Atul Gawande

The Smart Scientist - 47 years | Massachusetts

Atul Gawande
info_icon

Apart from his name, lineage and appearance, there is barely anything that really connects Dr Atul Gawande to India. He was born in Brooklyn to Maharashtrian parents—both doctors—who had migrated to the US. He first studied medicine at Stanford University but soon changed tracks to study economics, politics and philosophy at Oxford. He also worked in democrat Al Gore’s team and later joined politics by becoming head of health and social policy during Bill Clinton’s presidential term.
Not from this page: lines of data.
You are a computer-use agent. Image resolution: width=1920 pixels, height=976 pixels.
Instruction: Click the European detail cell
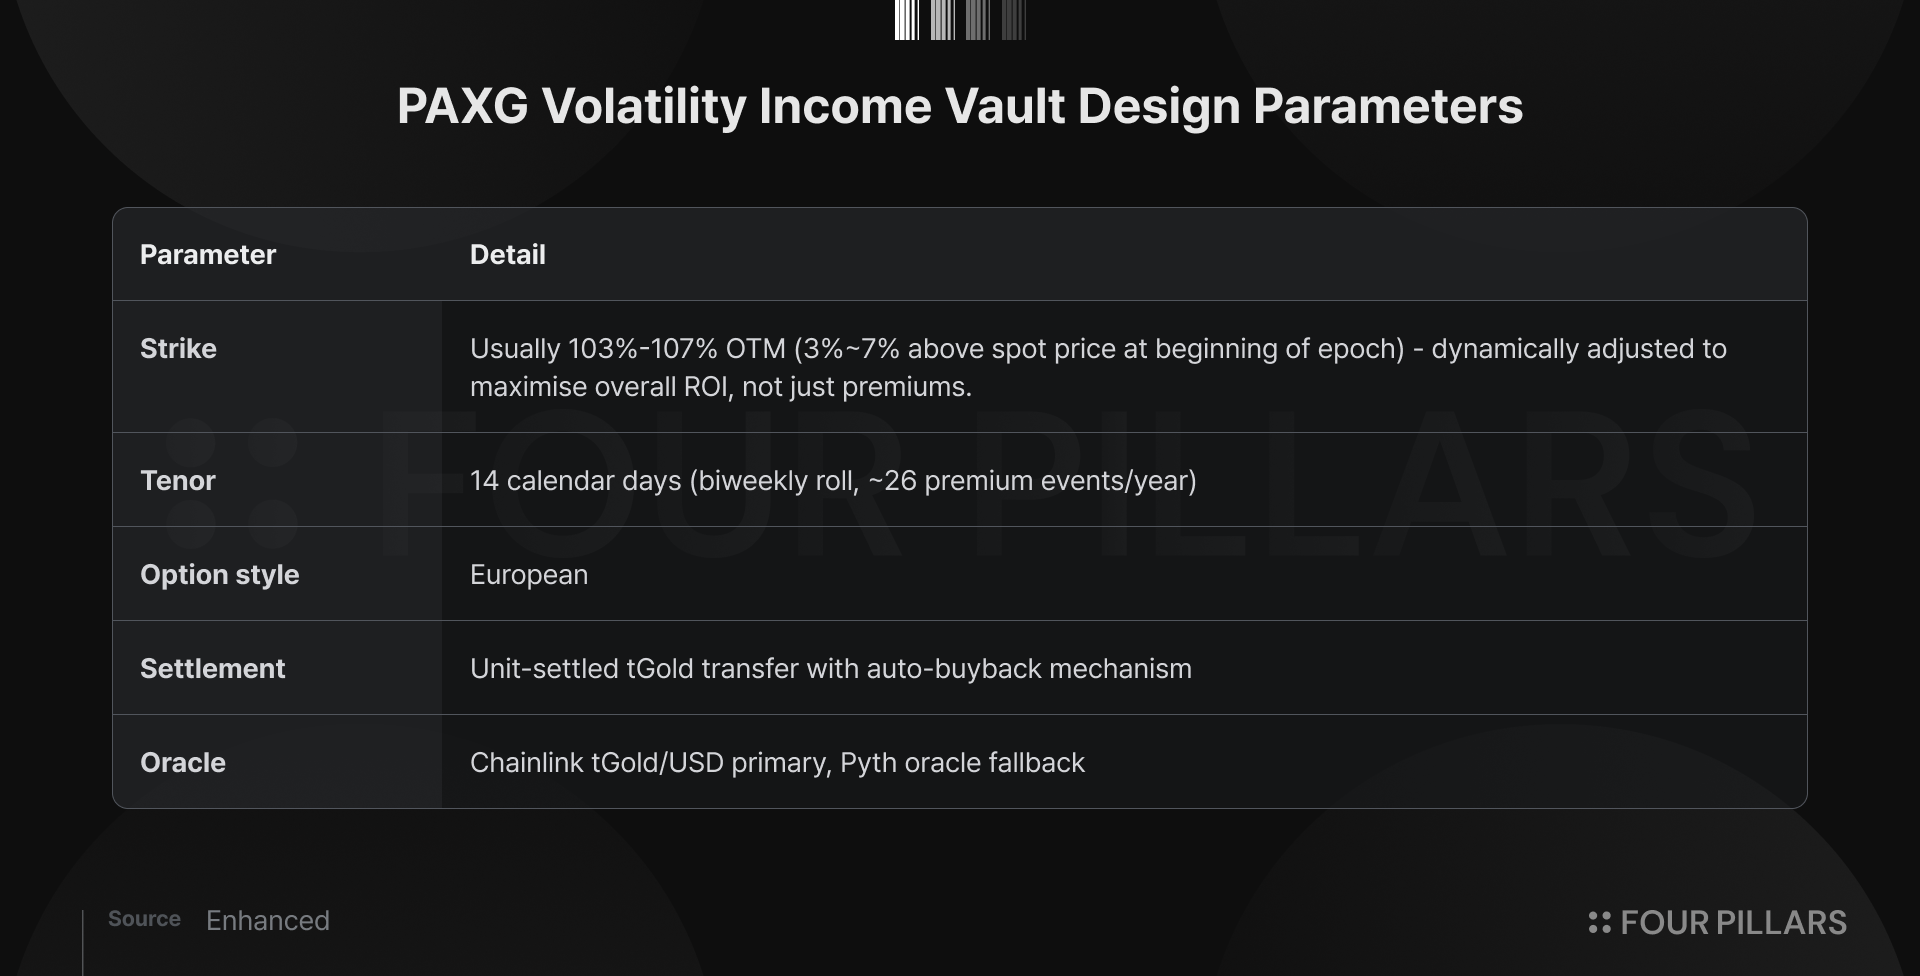529,575
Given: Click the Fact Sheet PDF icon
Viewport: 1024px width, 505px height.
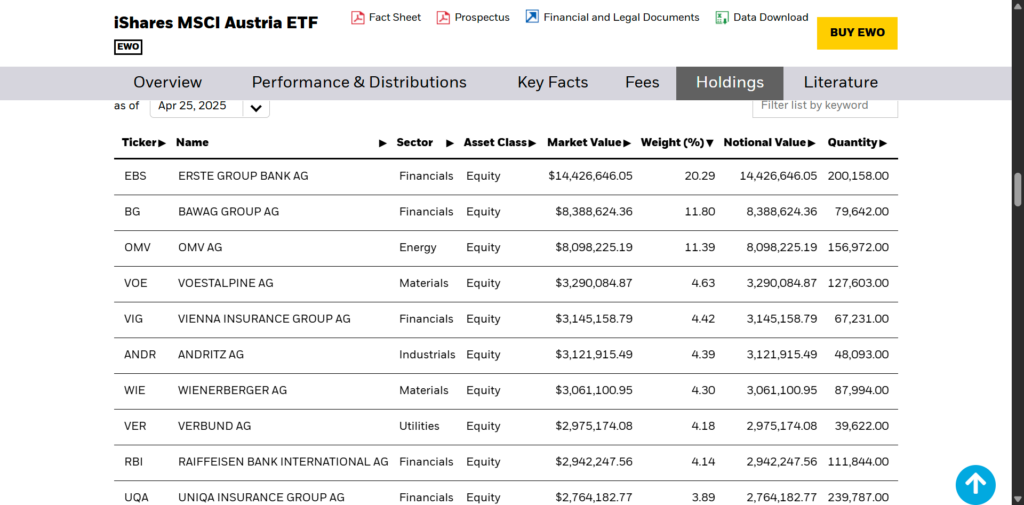Looking at the screenshot, I should tap(357, 17).
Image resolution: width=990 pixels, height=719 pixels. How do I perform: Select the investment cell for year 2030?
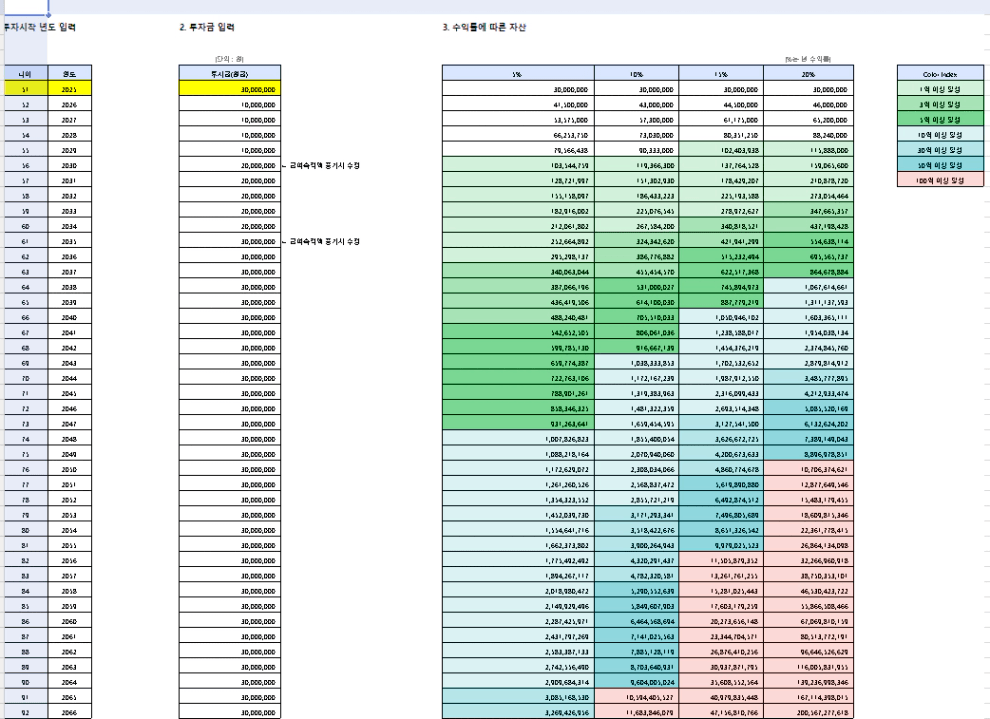pyautogui.click(x=230, y=164)
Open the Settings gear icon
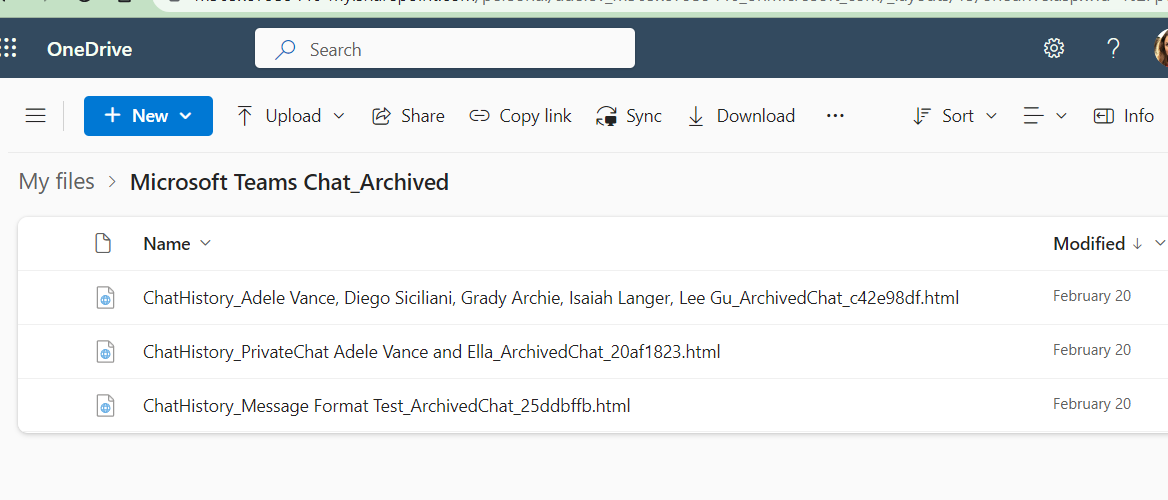The image size is (1168, 500). coord(1053,49)
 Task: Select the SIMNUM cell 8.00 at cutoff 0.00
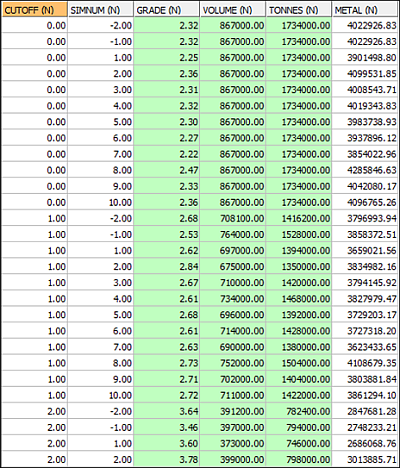coord(100,170)
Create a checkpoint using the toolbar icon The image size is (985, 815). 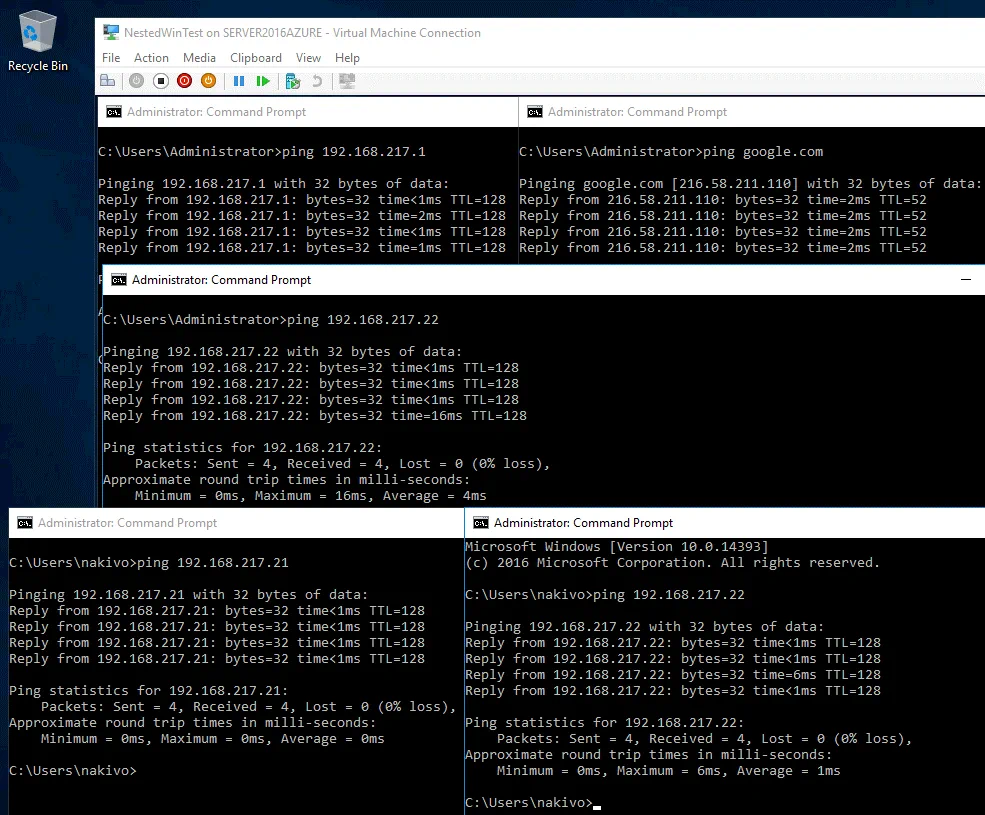[x=293, y=81]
Having been everywhere, and done everything, he returned to practice as a surgeon. He also started writing, first for online magazines such as Slate, going on eventually to become Staff Writer at the celebrated New Yorker.

Although he never lived in India, his upbringing did have some Indian traits. “Like all Indian parents, there was an expectation that we would get good grades,” he had told The Independent in an interview in 2011. “The importance of aiming for more than mediocre is implanted early. Also, there was the Indian pride in anything you accomplish.”

Studying such varied subjects only added to the ‘smart’ quotient of his genius and his expertise as a doctor—who understands his patients beyond their illnesses. He explored profound issues related to patient care—dilemmas, errors and inevitable truths (about terminally ill) that modern medicine grapples with. “I wasn’t even sure what the word ‘dying’ meant anymore. In the past few decades, medical science has rendered obsolete centuries of experience, tradition and language about our mortality, and created a new difficulty for mankind: how to die,” he wrote in a 2010 piece for the New Yorker, titled ‘Letting go’.

He has written three books—all bestsellers—Com­plications, Better (in which he tells India’s polio eradication story) and The Checklist Manifesto. “Bri­lliant writers like Atul Gawande are relevant anywhere,” says Chiki Sarkar, publisher, Penguin India, “in Gawande’s case so are his great themes, the challenges modern medicine has to confront and his experiences as a surgeon and what lessons they might have in a wider world.”